New Age Messiah Identified

Author:

CRI Statement

Article ID:

DN037

Updated: 

Jul 31, 2022

Published:

Jun 9, 2009

Troy Lawrence, author of New Age Messiah Identified (Huntington House), is exposed as a fraud. According to an article by Eric Pement in Corner­stone magazine (vol. 20, no. 95), “Troy Lawrence” — an alias for Darrick Evenson — “has written and been published as a Mormon returning from Protestantism, a New Ager on the inside track, and a Mason disproving evangelical John Ankerberg’s anti-Masonic literature. He also claims to be a Jehovah’s Witness and a believer in the Baha’i faith.”

Lawrence claimed to have been a respect­ed worker at Benjamin Creme’s Tara Center, a New Age group promoting the idea that Maitreya the Christ would soon manifest him­self to humanity. (Tara staff members, howev­er, flatly deny that he was ever employed there or was respected by anyone.) When the Christ failed to show up in 1982 as Creme had prophesied, Lawrence allegedly became disil­lusioned and converted to Christianity in 1984. He then (as the story goes) decided to conceal his conversion while stealthily gather­ing information that would help him identify the New Age Christ. The back cover of his book tells us that “writing under an assumed name, Troy Lawrence reveals to the world the true identity of Tara Center’s New Age Messiah, the man they call ‘Lord Maitreya.’”
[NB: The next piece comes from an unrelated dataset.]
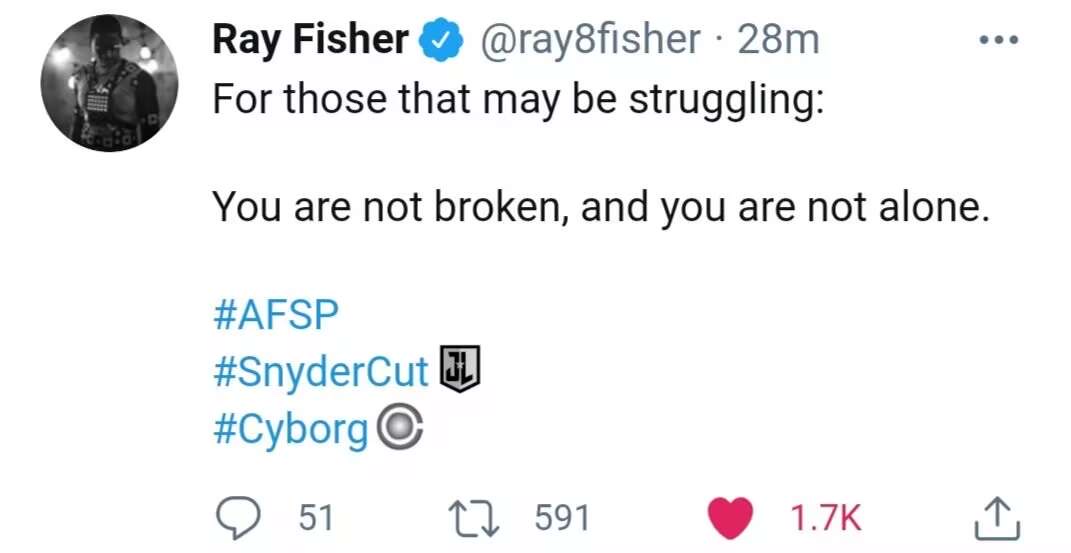Share the tweet with the upload arrow icon

pyautogui.click(x=999, y=517)
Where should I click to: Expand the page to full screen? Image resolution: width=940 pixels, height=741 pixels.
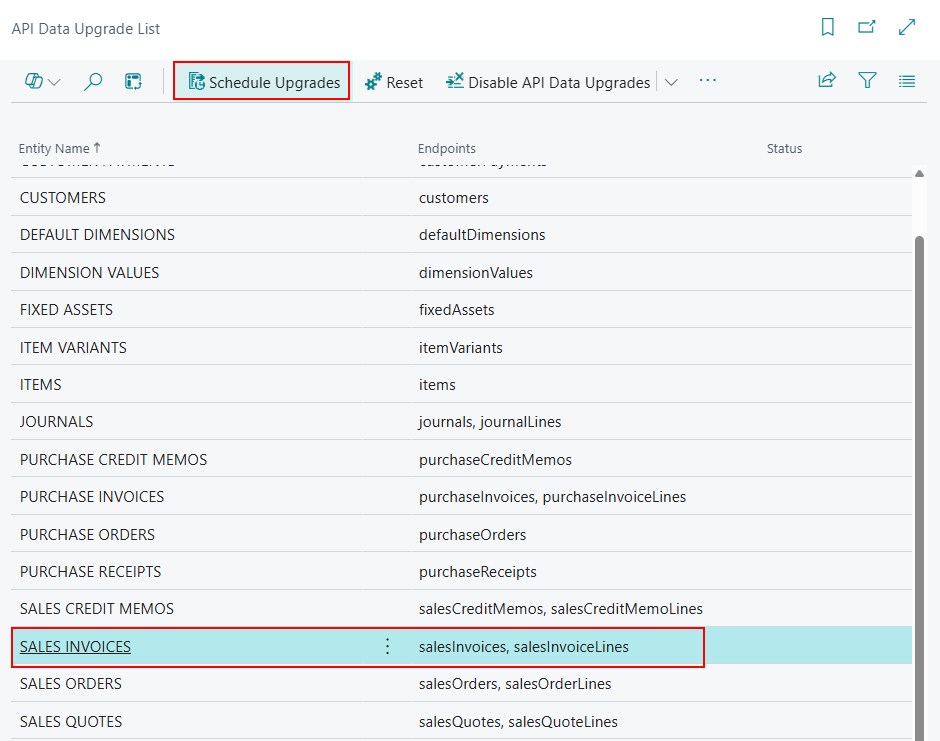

“Lawrence’s story isn’t true.” Pement writes. “He now admits that his real name is Darrick T. Evenson. This is the same Darrick Evenson who, from 1979 to the present, has been an ardent defender of Mormonism. The pseudonym may have been necessary because many Christian countercult ministries knew of Evenson through a book he authored in 1989 — five years after his alleged Christian con­version. Entitled The Gainsayer, the book attacks Christian ministries to Mormons and is published by Horizon, a Mormon press.” Evenson also has to his credit two cassette tapes and a booklet promoting Freemasonry.

Pement points out that “in a phone conver­sation with Cornerstone on June 4, 1991, Evenson told us he was currently ‘an evangel-

ical Christian, a Mormon, a Mason, and a Jehovah’s Witness.’ We’d never heard of him claiming to be a JW before, so we asked him if he was a baptized Jehovah’s Witness. He replied that he was planning to be baptized, but because of the impending publicity, he probably wouldn’t be able to do so. And final­ly, Evenson has also told [director of the Phoenix chapter of Saints Alive in Jesus, Mike] Mistretta and Christian expert on Mormonism Sandra Tanner that he is a Baha’i as well.”

Lawrence’s facade finally cracked on April 23, 1991 when Christian radio host Al Kresta — based on information received from Constance Cumbey and others — confronted Troy with the actions of his alter ego, Darrick Evenson. “Evenson denied ever being a Mormon, claiming that Gainsayers was part of a ‘Trojan horse’ method of evangelizing Mormons without their suspecting it. When challenged, Evenson lost control and finally had to be cut off the air. Evenson had one other disastrous interview on a Denver radio station, and after that he asked Huntington House to cease all interviews and tours,” Cornerstone reports.

Elaborating on his “Trojan Horse” evangelism, Lawrence said he “infiltrates and joins false religions (Mormonism, Masonry, and the New Age) so he can later share the ‘true’ gospel in his books, which are read by mem­bers who would never read an overtly Christian book.” However, as Pement points out, not only does Lawrence make false pro­fessions (such as that Joseph Smith is God’s prophet for this dispensation), he also never presents the true gospel in any of his pro-Masonic or pro-Mormon writings.

Huntington House has ceased publication of the book.